Passage provided »
----

That brings us to the second accommodation (to be called the HMG-IRA accommodation): conflict resolution between Britain and the IRA/Sinn Fein. Its terms, essentially, were (and are) that Britain would ease the Republicans into the mainstream, dismantle its security infrastructure and permit the greening of civic life if the Provos kept to low-level criminality. The boon from Britain’s perspective was that if the IRA did suspend the “armed struggle” its resumption would be increasingly difficult until it would become impossible. By definition, this accommodation is ongoing, and short of unification, unending. It did not end in April 1998. But the HMG-IRA accommodation rested on the UUP-IRA accommodation, because the Provos would have to wield power as part of the conflict resolution and this needed the tacit approval of a majority of unionists.

Of course, there were angry words along the way. But it was always likely that there would eventually be a deal given the political capital invested by each side. Having concluded the Agreement, Trimble has clung doggedly to it ever since, despite the divisions it spawned from his negotiating team to the Westminster MPs, and all the way down to Ballygobackwards Orange Hall. This doggedness overrode an established Trimble tenet, namely that unionism was at its strongest when it was united. In the early 1990s, he looked ahead to a day when there would be only one unionist party and that unionism would be stronger for it. So it was that a man once wedded to unionist unity took unionism into the most bitter of internecine battles: all for the sake of the Belfast Agreement.

New Unionism, New Danger?

----

Data shown »

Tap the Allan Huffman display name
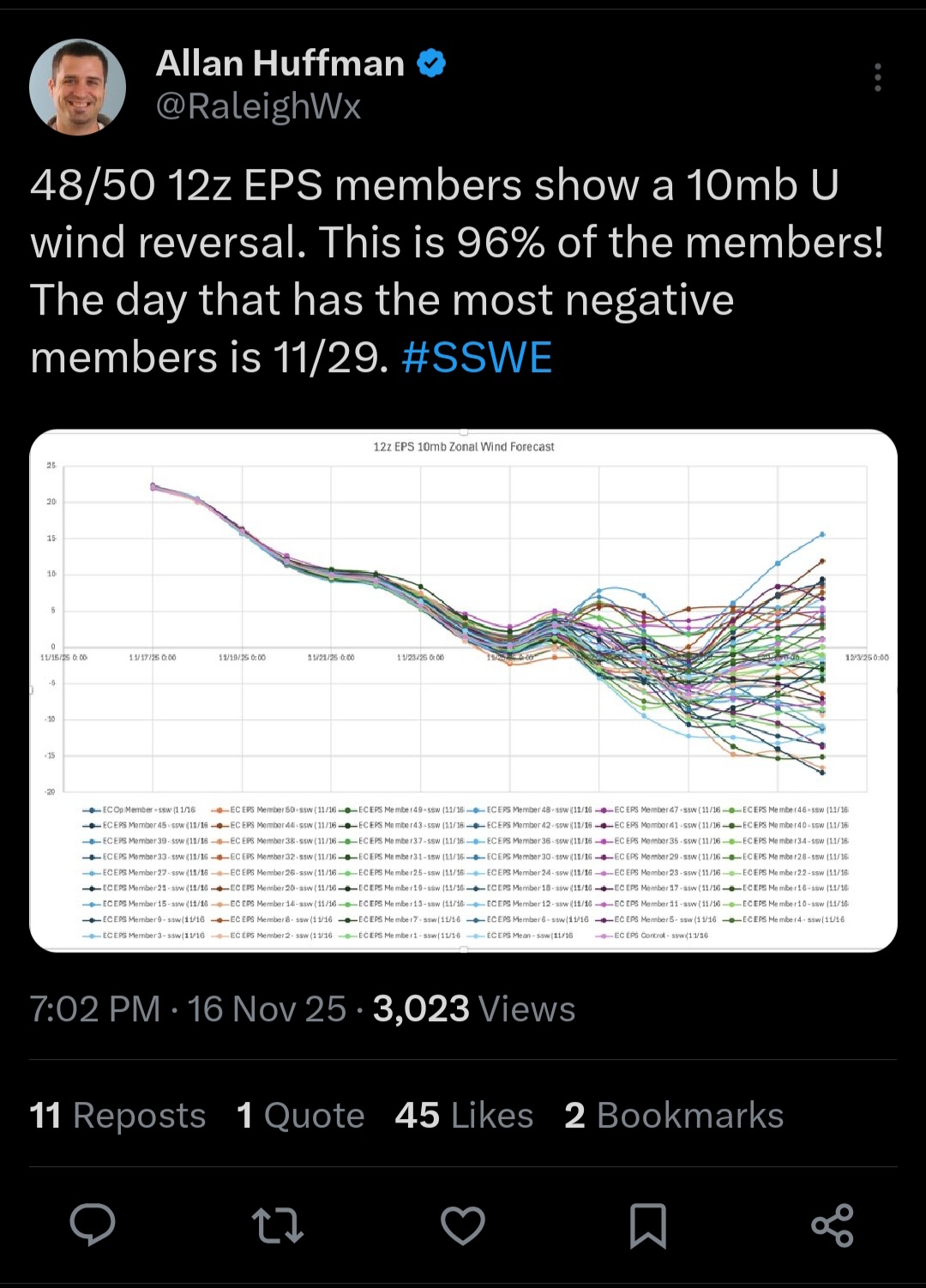The width and height of the screenshot is (926, 1288). [x=280, y=63]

----

What to do »
Extend the passage on Trimble and the Belfast Agreement, writing on from its final line.

The result »
After Trimble’s elevation to the leadership, the Young Unionist magazine Ulster Review had a front cover of the Man Himself under the title “New Unionism”. What did the writer think this meant? In those early days of Blairism, the concept of renewal was in vogue. Probably it meant Trimble was to be the hard-line but articulate leader who could stand up to the fork-tongued Shinners. Trimbleism did indeed mean New Unionism but it was different to what soon to be former allies imagined it to be.

Summing it up brilliantly, Dean Godson avers: New Unionism was as “minimalistic as the drawing room of Peter Mandelson’s erstwhile Notting Hill home”; indeed he considered “minimalistic unionism” to be the more accurate term. Since the Belfast Agreement was founded upon the principle of consent, it meant that unionists had won. If aspects of the New Northern Ireland were unpalatable to unionists, well, unionists could live with them. It is not true to say (and Godson does not) that for Trimble, everything else was up for negotiation. But he would not jeopardise what he saw as his hard-won gains to prevent or reverse the assault on British symbolism in public life following the Agreement. Unfortunately, this pragmatism was and is simply not shared by most unionists. On this analysis, republicans had stopped their violence because a New Northern Ireland, stripped of its British ethos, would demoralise and soften up enough unionists over the following decade or two to win a referendum on unification.

New Unionism was so centred on the consent principle that according to Godson:

[It] very rarely offered a specifically unionist/loyalist analysis of the Troubles: instead, it made democratic arguments that could just as easily have come from such Irish constitutional politicians such as John Bruton.

Additionally, its tendency to use Republican language to advance its position seemed to signify a deeper ideological corrosion. Incredibly, in the run-up to the establishment of the Executive in 1999, the UUP and Sinn Fein each made input into the draft of the other. As Godson says, ‘the UUP’s position had been shaved down by years of negotiation into something closer to the British state’s position, which concerned itself more with republican means than ends’. It no longer spoke with a recognisably unionist language. (Eventually one Trimble MLA, David McClarty, would even publicly use the Sinn Fein phrase “rejectionist unionist” to describe anti-Agreement people in his own party.)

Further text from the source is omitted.